### Activity
Copy each line below that includes "menu".

[Saved entries]

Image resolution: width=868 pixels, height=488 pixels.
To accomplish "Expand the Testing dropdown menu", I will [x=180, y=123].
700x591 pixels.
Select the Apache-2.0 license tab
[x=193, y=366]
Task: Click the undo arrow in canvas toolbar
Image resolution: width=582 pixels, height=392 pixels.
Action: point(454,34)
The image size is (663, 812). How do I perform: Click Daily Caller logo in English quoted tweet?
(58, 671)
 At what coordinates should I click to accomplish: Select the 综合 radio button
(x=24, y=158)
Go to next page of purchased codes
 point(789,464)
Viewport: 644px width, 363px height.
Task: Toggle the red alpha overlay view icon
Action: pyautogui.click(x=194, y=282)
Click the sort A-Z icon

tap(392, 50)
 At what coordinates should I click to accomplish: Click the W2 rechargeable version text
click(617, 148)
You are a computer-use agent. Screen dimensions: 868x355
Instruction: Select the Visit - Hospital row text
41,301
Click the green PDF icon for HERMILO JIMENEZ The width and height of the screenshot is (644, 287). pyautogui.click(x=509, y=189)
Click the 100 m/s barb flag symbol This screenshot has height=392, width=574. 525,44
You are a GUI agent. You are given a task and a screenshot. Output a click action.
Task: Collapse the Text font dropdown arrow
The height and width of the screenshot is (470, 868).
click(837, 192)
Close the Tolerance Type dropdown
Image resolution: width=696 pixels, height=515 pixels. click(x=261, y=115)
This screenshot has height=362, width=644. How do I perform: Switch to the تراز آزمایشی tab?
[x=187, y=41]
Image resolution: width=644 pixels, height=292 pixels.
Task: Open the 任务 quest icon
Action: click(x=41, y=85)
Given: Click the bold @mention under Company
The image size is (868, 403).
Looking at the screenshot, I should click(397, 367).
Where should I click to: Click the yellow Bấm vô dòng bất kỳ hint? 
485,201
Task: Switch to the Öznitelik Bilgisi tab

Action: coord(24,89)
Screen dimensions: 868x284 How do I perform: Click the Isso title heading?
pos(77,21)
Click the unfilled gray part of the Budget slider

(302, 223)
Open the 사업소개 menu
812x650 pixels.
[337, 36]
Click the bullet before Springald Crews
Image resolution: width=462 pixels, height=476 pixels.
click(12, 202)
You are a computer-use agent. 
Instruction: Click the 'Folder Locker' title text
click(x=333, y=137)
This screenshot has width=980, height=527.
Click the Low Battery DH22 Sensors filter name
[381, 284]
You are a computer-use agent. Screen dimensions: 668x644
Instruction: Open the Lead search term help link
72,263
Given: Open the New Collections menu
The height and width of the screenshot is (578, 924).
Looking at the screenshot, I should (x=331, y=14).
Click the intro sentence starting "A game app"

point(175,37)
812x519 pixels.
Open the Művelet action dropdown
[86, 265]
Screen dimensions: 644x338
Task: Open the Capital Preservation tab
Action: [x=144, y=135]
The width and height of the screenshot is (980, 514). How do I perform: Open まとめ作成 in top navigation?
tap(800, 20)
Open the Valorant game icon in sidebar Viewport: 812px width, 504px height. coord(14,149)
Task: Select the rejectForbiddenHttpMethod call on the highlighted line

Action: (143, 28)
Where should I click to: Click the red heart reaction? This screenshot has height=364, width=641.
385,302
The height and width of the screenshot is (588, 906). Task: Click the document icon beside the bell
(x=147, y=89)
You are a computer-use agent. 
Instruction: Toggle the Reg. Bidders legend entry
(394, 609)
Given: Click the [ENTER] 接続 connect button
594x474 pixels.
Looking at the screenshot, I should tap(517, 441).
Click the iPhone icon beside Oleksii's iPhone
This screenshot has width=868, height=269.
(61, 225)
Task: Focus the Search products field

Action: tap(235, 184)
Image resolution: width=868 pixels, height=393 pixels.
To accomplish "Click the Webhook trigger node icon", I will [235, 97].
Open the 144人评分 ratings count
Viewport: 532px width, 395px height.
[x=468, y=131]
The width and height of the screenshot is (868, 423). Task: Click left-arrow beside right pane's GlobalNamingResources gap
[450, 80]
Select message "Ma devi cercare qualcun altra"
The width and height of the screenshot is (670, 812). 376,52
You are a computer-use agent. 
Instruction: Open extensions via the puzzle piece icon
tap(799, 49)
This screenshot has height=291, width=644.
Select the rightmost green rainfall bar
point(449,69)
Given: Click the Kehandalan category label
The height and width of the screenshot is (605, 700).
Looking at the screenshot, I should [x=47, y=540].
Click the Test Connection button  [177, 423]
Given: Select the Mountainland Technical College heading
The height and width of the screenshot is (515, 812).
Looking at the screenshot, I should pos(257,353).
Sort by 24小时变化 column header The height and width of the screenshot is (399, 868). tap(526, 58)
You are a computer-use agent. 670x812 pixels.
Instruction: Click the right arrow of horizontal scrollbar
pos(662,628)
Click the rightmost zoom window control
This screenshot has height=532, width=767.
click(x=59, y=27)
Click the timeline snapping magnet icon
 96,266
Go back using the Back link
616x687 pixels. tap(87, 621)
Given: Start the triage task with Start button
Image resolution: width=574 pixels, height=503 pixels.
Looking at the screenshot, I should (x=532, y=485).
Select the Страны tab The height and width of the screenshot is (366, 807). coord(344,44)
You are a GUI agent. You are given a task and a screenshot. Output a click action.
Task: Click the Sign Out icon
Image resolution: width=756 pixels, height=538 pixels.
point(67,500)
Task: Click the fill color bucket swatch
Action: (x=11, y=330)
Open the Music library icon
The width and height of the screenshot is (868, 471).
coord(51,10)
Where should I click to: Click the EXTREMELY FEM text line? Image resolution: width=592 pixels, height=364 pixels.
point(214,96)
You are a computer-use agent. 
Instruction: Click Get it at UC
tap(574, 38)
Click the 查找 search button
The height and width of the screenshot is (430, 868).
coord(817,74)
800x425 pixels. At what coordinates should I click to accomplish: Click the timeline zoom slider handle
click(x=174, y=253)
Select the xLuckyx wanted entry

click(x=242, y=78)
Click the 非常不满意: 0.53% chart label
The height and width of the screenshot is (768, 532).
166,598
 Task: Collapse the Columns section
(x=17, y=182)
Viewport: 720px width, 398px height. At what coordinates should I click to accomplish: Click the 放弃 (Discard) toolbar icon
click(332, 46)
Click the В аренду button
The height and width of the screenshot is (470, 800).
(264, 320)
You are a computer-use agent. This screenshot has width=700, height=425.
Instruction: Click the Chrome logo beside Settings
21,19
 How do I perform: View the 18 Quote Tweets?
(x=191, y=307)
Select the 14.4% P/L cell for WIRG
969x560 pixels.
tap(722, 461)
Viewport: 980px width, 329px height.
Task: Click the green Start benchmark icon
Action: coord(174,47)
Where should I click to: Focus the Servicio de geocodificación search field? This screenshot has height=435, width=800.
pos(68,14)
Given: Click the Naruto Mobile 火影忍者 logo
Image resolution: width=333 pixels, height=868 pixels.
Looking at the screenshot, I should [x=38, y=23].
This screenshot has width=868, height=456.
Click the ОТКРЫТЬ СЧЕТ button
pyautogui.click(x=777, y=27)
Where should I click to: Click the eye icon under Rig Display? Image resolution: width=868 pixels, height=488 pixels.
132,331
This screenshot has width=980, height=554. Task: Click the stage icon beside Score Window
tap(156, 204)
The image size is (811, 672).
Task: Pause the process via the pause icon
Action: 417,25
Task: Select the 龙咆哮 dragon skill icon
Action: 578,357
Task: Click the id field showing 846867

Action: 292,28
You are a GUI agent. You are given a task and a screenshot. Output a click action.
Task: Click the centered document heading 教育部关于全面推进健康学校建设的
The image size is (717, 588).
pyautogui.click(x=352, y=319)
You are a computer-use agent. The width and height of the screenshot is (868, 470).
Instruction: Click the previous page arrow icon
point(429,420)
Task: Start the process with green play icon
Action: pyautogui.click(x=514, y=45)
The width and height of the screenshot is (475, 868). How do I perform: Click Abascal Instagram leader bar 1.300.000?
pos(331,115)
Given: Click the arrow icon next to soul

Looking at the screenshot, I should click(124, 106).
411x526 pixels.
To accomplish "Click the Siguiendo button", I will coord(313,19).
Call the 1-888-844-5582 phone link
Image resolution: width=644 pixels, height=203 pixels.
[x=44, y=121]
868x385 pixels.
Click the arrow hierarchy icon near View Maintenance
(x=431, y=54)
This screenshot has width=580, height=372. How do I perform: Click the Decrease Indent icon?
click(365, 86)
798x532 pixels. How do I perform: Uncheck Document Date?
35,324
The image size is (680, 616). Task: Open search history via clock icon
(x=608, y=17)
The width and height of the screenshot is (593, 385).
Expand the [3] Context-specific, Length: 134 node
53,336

### Completed exercise
To accomplish "Expand the Testing dropdown menu", I will [x=180, y=123].
Open the 사업소개 menu
Given: Open the New Collections menu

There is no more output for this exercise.